未婚男が割を食う「バツあり男」の再婚事情

未婚男が割を食う「バツあり男」の再婚事情

男性のほうが女性よりも生涯未婚率が高い背景には、再婚時の男女の組み合わせの傾向が関係していました(写真:photomai / PIXTA)

生涯未婚率に男女で違いがあるのはなぜ? よくそんな質問をされます。2015年の国勢調査で見てみると、男性で23.4%、女性で14.1%と約10%も開きがあります。

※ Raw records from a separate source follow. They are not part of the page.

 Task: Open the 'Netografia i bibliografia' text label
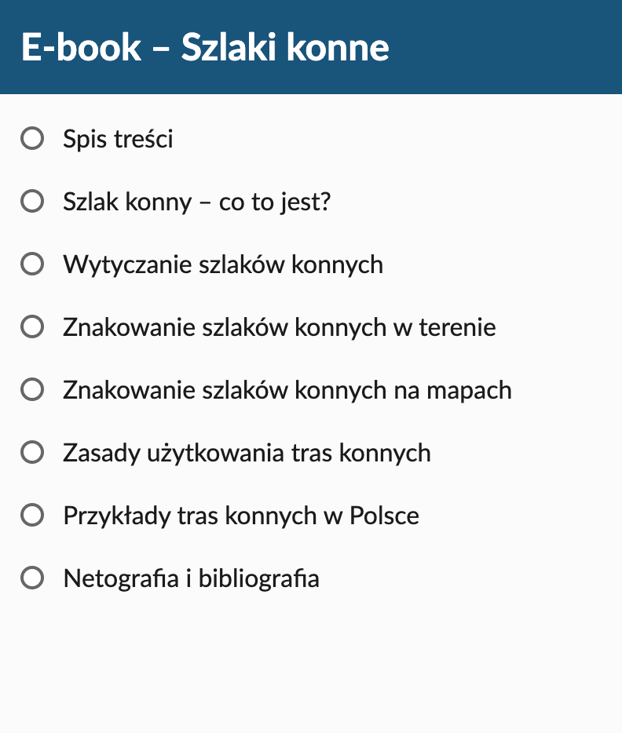tap(192, 578)
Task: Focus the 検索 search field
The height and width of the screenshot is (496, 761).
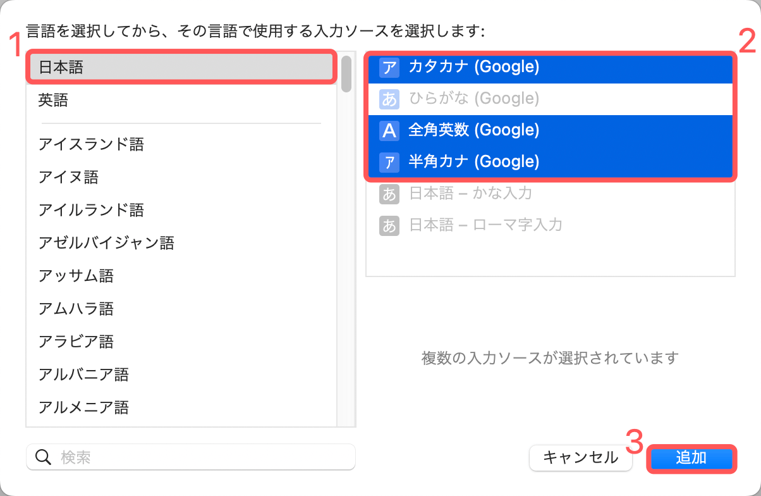Action: pos(191,457)
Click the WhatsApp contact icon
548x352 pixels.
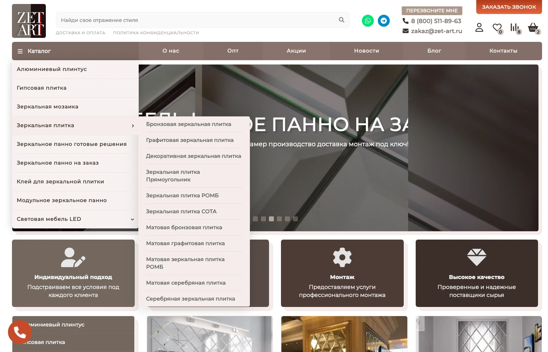click(x=367, y=21)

以前「茨城県が1位!『ニッポン男余り現象』の正体」という記事でも触れましたが、これは未婚者の「男余り現象」によるものです。すなわち、未婚男性のほうが未婚女性より計300万人ほど多いのです(2015年国勢調査より未婚男女20〜50代だけ抽出した場合)。

この「男余り現象」の要因の大部分は、出生性比の違いです。出生男女比は平均して105:100と男が多い。国勢調査の2015年時点での20〜50代が生まれた年である1956〜1995年の出生数の男女差を見ると、男子3389万人、女子3197万人となり、差し引き192万人男が多く生まれています。つまり、余っている300万人の男性のうち、3分の2は出生数の男女差によるものなのです。

■「時間差一夫多妻」が男余りを促進!?

そして、出生性比以外の「男余り」要因として考えられるのが、再婚です。現在、離婚数の増加と連動して再婚数も増えていますが、再婚が増えると、なぜ未婚男性が余るのでしょうか。それは再婚によるアンバランスなマッチングのせいです。

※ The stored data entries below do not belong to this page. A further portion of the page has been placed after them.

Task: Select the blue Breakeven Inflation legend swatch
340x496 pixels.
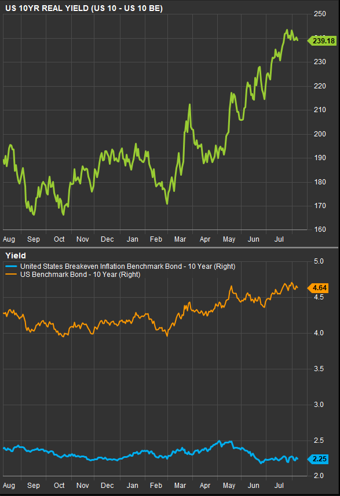Action: click(x=12, y=266)
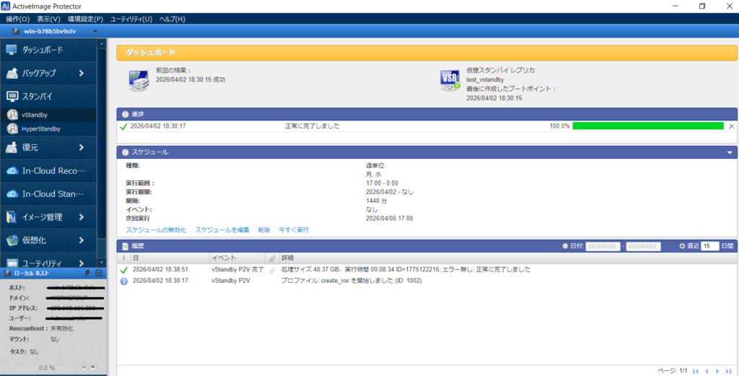Click the 今すぐ実行 link
Image resolution: width=739 pixels, height=376 pixels.
(x=294, y=229)
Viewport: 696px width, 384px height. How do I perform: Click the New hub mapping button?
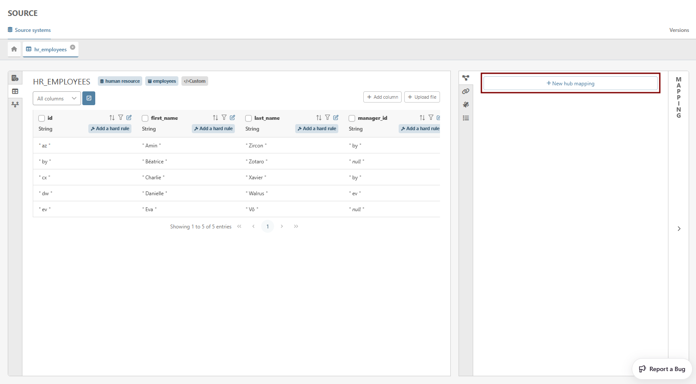click(570, 83)
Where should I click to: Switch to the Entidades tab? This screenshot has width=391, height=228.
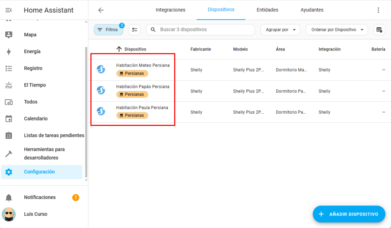(x=267, y=10)
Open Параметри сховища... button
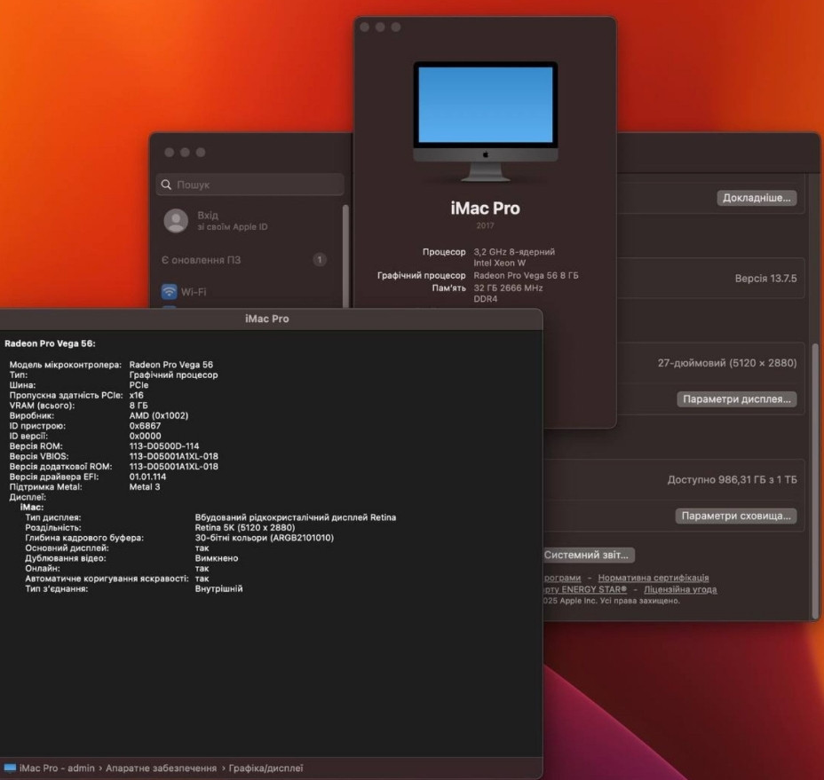This screenshot has height=780, width=824. pos(736,516)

再婚するバツあり男は、初婚の女性と結婚する傾向があるため、それによって未婚女性の絶対数が減ります。したがって、何度も結婚離婚を繰り返す男がいればいるほど、押し出されるように生涯未婚の男が増え続けることになります。これを私は、「時間差一夫多妻」と呼んでいます。結婚したいソロにとって、これは由々しき問題ではないでしょうか。再婚数と生涯未婚率の推移を並べてみると、完全にリンクしているわけではありませんが、なんとなく連動しているように見えます。